(Pointing records for text and elements)
--- Begin ---

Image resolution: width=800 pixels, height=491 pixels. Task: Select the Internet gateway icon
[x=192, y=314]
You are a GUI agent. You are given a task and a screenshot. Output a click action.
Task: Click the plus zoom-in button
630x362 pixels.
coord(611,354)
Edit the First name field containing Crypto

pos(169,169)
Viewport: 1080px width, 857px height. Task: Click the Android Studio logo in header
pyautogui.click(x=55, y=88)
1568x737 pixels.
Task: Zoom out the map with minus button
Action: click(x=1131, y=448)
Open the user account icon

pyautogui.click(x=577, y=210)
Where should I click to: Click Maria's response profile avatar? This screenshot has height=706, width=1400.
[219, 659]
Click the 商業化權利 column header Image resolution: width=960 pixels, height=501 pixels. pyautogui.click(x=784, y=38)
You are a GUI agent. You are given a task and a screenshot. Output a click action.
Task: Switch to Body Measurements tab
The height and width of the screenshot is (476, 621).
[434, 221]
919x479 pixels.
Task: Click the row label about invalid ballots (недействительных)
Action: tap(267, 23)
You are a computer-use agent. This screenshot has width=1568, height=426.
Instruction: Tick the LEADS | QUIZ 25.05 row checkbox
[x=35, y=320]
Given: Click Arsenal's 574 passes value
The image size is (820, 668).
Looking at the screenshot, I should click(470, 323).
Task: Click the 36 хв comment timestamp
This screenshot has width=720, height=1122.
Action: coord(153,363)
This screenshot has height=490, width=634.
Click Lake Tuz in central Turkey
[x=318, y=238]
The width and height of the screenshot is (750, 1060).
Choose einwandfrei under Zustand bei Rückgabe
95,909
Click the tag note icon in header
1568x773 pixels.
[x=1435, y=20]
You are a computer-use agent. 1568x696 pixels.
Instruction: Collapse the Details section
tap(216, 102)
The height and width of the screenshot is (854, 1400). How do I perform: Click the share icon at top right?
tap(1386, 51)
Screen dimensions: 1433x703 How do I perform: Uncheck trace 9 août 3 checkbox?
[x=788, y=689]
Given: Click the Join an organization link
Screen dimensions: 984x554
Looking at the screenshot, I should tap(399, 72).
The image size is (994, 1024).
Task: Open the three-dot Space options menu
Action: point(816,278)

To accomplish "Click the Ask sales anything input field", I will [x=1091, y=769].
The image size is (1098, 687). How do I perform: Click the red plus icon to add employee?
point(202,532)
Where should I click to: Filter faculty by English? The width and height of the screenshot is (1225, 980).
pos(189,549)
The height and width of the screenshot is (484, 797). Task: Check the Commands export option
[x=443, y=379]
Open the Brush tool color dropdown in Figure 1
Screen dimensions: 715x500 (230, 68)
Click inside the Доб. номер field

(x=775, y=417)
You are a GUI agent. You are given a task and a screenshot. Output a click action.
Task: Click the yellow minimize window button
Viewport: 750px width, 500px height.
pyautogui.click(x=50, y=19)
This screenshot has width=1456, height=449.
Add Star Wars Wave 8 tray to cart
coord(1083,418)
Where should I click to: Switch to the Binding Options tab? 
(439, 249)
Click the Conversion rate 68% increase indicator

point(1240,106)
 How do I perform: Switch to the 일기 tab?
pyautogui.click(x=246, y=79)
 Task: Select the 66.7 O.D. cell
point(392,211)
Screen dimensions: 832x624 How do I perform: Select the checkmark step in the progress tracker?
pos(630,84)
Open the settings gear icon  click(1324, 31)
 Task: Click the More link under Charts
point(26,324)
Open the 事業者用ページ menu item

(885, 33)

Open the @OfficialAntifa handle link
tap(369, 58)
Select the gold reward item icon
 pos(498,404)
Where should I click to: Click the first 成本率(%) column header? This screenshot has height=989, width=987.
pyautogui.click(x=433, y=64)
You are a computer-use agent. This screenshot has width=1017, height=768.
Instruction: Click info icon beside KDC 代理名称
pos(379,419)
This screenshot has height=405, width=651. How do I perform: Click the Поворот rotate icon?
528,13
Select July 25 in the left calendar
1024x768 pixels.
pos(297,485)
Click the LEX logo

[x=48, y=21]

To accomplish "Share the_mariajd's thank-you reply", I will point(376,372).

--- End ---

TO BE DONE => Reproduce the rows word for word, starting at the first row and stopping after the line that contains "pos(169,169)". Include that line.

OUTPUT FOR THIS TASK =>
Image resolution: width=800 pixels, height=491 pixels. Task: Select the Internet gateway icon
[x=192, y=314]
You are a GUI agent. You are given a task and a screenshot. Output a click action.
Task: Click the plus zoom-in button
630x362 pixels.
coord(611,354)
Edit the First name field containing Crypto

pos(169,169)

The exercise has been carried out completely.